• Articolo Vienna , 27 febbraio 2013
  • Un concorso finanziato a livello europeo

    “SolarDesign” mette in gioco estetica e rinnovabili

  • Un nuovo concorso permetterà di coniugare tecnologica, architettura e design a favore della produzione di energia verde e di una qualità della vita migliore

(Rinnovabili.it) – Nuovo design per celle solari cercasi. L’appello lanciato dall’Ue si è trasformato in un concorso gestito dal Politecnico di Vienna, che prevede di trasformare le celle solari in un connubio di ricerca avanzata, tecnologia e design e di integrare le industrie creative nelle attività di ricerca.

A “SolarDesign”, questo il nome del progetto, parteciperà oltre a Spagna, Germania, Francia, Austria e Danimarca anche l’Italia rappresentata dall’Accademia Europea di Bolzano e l’Università degli Studi di Milano-Bicocca.

 

L’intento è quello di dare più colore e una forma ad elementi che sempre più spesso entrano a far parte dell’architettura di città e palazzi. Tutti uguali ad oggi i moduli fotovoltaici di silicio sono facilmente riconoscibili grazie al colore blu scintillante che li contraddistingue, e grazie anche alle linee bianche che demarcano le celle.

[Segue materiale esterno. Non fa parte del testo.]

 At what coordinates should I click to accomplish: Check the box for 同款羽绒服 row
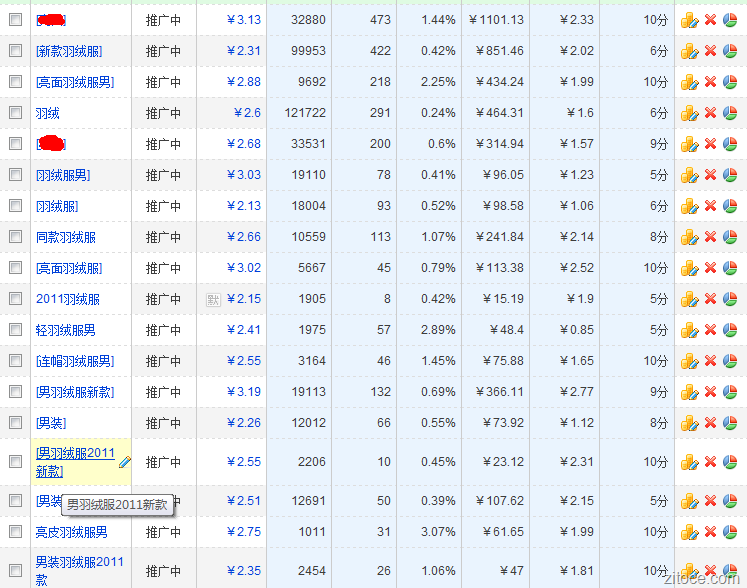pos(15,237)
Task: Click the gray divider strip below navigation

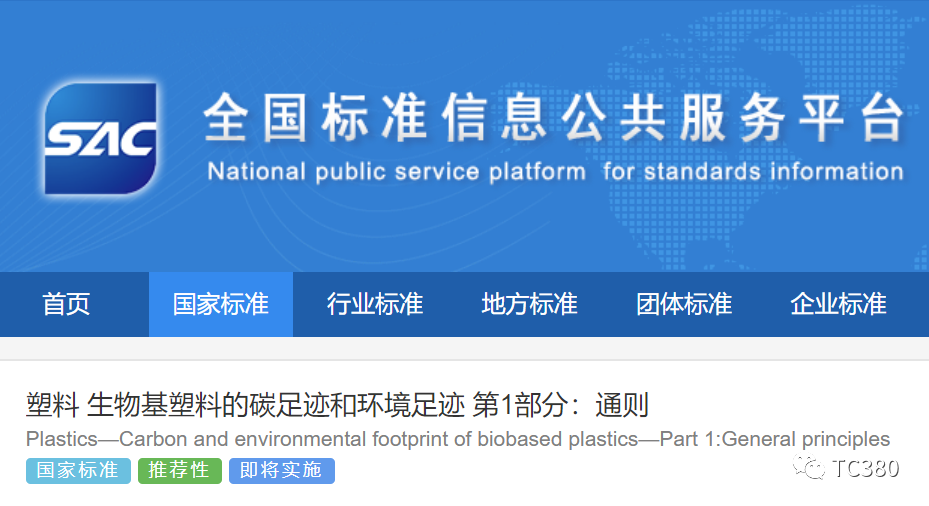Action: pos(464,349)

Ma in un mondo in cui l’apparenza e l’aspetto estetico sono valori sempre più al centro dell’attenzione il mercato deve adeguarsi alle esigenze architettoniche che cambiano. “Non tutti i desideri del cliente possono però essere soddisfatti utilizzando queste celle solari”, ha dichiarato Nadja Adamovic dell’Istituto per i Sistemi di Sensori e Attuatori del Politecnico di Vienna, che per tre anni coordinerà il progetto che l’europa ha deciso di finanziare con 2,7 milioni di euro nel quadro del 7° Programma di ricerca, che mira a colmare il divario tra ricerca tecnologica, architettura e design.

 

Far condividere tecnologia e design è quindi lo scopo ultimo di un progetto in cui entra a far parte anche la tecnologia cercando di sviluppare, ad esempio, cover in grado di ricarica il tablet e radio solari utili per rilevare gli incendi.  Tra i progetti anche la creazione di celle flessibili e pieghevoli che allarghino il campo d’uso della tecnologia permettendo l’impiego su pareti rotonde e su superfici irregolari, con tutte le difficoltà che ne derivano.

“Sarebbe difficile calcolare l’impatto sulle proprietà elettriche delle celle se, ad esempio, il designer volesse creare moduli solari in una forma a zig-zag “, spiega Nadja Adamovic.

Ad interessarsi al progetto la società austriaca Sunplugged impegnata nella realizzazione in forma di lunghi rotoli di strati sottili di celle solari simili ad un tessuto, che potranno essere modellati secondo le necessità.